Inevitably, the collection is uneven. The pieces by Peter Hessler and Simon Winchester are predictably the most assuredly written, though they don't really tell us anything we can't get from their own books about China. Meyer, Polly, Earnshaw, Spurrier, and Kitto are competent writers but fail to particularly stand out, unlike Watts' piece on the German botanist and eccentric Josef Margraf, and Fuchs on Tibetan muleteers, which benefit from their intriguing subject matter. Stevenson mars his intriguing subject matter of life in a Chinese prison with snideness (here I direct readers instead to the extraordinary book Prisoner 13498: A True Story of Love, Drugs and Jail in Modern China by Robert H. Davies of his experience in Chinese prisons). Humes' horrific account of being violently mugged suffers from his gratuitous histrionics while recovering in the hospital; the tantalizing question and cliffhanger of how he was able to pay for the huge medical expenses (without any cash or insurance) is hinted at and then forgotten. Some pieces lack contextualization, like Eikenburg's account of her daring courtship with a Chinese male, but what decade is she referring to, exactly? Interracial relationships on the Mainland are far more ubiquitous and accepted now than two or three decades ago, when I imagine her relationship took place; a reader unfamiliar with China might wrongly assume things are as stringent and racist today as ever.

If I had been given the same anthology project with the same title and the same contributors to choose from, I would keep three. I would start the book off with Winchester's piece as a prologue (instead of its current slot as epilogue), then proceed with the spicy if rather innocuous account of KTV escorts among China's privileged by Susie Gordon, followed by Carter's aforementioned piece. For the succeeding stories, I would have to find alternative, more intrepid contributors willing to challenge bourgeois readerly expectations and really get down and rock 'n' roll in China's seamy, truly unsavory underside.
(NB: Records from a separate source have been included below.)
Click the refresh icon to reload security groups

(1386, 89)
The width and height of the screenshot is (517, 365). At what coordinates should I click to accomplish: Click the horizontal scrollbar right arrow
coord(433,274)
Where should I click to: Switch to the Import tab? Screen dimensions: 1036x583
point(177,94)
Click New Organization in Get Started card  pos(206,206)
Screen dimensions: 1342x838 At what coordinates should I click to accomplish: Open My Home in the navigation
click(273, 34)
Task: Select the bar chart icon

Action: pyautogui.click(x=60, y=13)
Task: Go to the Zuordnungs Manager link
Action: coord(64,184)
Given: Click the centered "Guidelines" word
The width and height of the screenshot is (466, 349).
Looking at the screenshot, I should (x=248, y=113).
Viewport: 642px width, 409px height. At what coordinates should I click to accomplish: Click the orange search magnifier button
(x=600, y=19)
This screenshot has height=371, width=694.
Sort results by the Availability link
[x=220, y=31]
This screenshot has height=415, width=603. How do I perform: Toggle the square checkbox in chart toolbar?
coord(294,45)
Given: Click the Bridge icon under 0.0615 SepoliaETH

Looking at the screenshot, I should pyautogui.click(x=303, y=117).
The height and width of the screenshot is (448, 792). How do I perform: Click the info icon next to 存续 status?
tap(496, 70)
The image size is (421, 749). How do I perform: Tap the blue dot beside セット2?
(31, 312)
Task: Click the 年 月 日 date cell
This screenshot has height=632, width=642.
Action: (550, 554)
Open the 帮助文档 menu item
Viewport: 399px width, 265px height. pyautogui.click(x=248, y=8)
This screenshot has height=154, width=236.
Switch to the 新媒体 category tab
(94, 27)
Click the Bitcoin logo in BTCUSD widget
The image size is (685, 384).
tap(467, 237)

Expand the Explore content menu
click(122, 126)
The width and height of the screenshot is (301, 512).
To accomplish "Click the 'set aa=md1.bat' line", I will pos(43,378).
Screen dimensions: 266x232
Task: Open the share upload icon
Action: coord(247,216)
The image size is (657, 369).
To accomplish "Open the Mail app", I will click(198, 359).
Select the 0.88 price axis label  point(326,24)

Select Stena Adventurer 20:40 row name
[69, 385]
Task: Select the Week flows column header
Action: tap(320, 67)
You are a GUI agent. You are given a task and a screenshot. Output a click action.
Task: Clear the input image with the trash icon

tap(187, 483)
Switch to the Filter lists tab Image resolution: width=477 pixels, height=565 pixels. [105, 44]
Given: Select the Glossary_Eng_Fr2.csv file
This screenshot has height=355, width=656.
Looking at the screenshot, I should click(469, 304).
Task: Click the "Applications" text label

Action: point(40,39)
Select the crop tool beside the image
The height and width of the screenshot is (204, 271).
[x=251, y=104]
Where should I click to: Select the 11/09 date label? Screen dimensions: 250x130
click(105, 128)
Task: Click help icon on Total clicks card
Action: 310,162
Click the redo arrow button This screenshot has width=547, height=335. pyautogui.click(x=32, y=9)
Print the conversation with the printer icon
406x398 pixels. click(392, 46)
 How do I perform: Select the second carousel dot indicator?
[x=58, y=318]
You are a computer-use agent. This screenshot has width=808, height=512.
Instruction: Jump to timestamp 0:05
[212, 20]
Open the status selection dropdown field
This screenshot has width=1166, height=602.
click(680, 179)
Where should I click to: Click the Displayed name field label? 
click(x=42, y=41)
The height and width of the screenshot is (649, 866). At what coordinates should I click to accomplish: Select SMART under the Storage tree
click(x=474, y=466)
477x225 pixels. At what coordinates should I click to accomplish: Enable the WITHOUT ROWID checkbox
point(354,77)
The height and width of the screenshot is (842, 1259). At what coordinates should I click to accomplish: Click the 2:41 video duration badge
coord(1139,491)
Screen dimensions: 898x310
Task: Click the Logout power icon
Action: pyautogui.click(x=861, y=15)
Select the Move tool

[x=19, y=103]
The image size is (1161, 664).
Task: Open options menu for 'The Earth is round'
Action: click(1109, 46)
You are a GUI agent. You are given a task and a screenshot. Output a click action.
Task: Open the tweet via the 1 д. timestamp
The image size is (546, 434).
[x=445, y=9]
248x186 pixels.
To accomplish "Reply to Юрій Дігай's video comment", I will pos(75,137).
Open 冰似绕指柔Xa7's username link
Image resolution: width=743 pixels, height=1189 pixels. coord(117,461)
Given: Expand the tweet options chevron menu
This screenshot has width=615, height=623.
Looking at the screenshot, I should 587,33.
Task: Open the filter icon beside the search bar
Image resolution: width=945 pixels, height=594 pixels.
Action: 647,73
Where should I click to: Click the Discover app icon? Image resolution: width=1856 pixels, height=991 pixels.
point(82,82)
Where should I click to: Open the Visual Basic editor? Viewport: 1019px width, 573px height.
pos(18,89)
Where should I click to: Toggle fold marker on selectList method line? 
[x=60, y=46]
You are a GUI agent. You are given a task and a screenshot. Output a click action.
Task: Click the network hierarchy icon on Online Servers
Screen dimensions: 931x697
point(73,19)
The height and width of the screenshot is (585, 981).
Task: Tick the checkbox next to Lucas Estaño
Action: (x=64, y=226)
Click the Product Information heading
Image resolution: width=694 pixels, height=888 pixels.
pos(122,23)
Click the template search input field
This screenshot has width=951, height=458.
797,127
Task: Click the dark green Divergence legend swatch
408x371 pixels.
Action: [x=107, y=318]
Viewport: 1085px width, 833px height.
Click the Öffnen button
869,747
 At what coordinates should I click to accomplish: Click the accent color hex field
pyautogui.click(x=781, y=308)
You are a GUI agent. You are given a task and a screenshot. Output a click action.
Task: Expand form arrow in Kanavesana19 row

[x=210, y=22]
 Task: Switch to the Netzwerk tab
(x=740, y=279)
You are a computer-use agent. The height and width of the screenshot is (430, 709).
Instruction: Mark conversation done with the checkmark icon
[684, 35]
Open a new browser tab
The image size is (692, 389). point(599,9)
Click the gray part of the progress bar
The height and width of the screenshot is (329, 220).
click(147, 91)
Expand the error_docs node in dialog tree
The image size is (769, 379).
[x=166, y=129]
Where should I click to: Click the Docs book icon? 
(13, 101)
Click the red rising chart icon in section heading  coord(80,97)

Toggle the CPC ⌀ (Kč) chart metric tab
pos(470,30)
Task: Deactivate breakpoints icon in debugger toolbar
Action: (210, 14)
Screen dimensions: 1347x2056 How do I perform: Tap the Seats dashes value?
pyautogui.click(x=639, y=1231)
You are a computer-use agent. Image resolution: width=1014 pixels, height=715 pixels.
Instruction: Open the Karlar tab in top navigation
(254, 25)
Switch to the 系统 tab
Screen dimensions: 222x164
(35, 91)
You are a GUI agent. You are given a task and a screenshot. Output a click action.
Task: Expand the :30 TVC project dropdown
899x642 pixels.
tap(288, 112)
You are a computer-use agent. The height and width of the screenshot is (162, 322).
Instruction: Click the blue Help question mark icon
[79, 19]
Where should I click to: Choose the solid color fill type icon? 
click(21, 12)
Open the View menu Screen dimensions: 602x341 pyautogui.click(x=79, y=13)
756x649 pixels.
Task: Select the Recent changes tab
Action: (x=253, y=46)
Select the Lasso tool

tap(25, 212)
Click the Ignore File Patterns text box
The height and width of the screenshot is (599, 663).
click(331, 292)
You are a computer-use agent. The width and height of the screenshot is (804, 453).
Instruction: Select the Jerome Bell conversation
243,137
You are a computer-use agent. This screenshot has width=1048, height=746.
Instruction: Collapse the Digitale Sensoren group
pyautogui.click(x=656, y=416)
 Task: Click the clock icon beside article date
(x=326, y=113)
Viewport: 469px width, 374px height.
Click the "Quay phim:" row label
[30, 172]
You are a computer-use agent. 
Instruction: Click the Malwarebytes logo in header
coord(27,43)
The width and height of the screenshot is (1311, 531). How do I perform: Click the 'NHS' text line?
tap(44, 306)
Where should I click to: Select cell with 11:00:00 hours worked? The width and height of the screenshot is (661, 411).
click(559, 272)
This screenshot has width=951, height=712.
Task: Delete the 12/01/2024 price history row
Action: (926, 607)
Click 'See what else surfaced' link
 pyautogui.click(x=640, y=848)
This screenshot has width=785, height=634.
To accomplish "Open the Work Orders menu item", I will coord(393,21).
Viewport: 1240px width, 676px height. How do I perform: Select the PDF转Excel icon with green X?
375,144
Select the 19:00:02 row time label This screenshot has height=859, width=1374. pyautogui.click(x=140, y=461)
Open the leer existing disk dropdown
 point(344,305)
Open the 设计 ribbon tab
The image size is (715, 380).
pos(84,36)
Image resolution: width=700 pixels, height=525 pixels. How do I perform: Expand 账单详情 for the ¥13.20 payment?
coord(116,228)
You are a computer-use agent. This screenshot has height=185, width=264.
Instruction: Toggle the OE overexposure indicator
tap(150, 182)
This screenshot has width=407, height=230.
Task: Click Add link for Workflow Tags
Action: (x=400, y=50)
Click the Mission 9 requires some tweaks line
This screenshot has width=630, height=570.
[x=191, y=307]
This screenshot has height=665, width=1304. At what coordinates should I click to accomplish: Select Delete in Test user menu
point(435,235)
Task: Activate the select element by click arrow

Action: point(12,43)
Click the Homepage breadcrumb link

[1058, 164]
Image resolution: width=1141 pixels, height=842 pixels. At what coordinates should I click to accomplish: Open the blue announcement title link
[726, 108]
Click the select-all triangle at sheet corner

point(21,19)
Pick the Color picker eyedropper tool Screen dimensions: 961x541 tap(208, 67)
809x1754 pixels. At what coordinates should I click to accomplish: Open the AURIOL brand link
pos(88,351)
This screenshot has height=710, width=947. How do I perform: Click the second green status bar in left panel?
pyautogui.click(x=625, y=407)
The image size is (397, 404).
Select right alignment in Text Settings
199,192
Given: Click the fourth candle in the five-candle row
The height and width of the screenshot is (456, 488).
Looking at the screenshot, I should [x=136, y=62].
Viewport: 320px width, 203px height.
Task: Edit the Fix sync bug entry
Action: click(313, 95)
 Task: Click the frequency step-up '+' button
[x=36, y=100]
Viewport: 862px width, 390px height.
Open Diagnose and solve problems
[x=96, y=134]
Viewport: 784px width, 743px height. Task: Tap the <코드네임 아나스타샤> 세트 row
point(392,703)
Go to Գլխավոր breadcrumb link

After all, I would only be doing what China's own writers have already done, like Wang Shuo, Jia Pingwa and Zhu Wen back in the 1980s depicting life among hoodlums and lumpen elements at large or the graphic accounts of casual sex and drug use by Hong Ying, Wei Hui, Mian Mian and other female writers of the 1990s. Until that happens, pass on the word of Tom Carter's enticing new collection at the local bake sale or church group back home when queried on a latest wholesome introduction to China to curl up at the fireplace with.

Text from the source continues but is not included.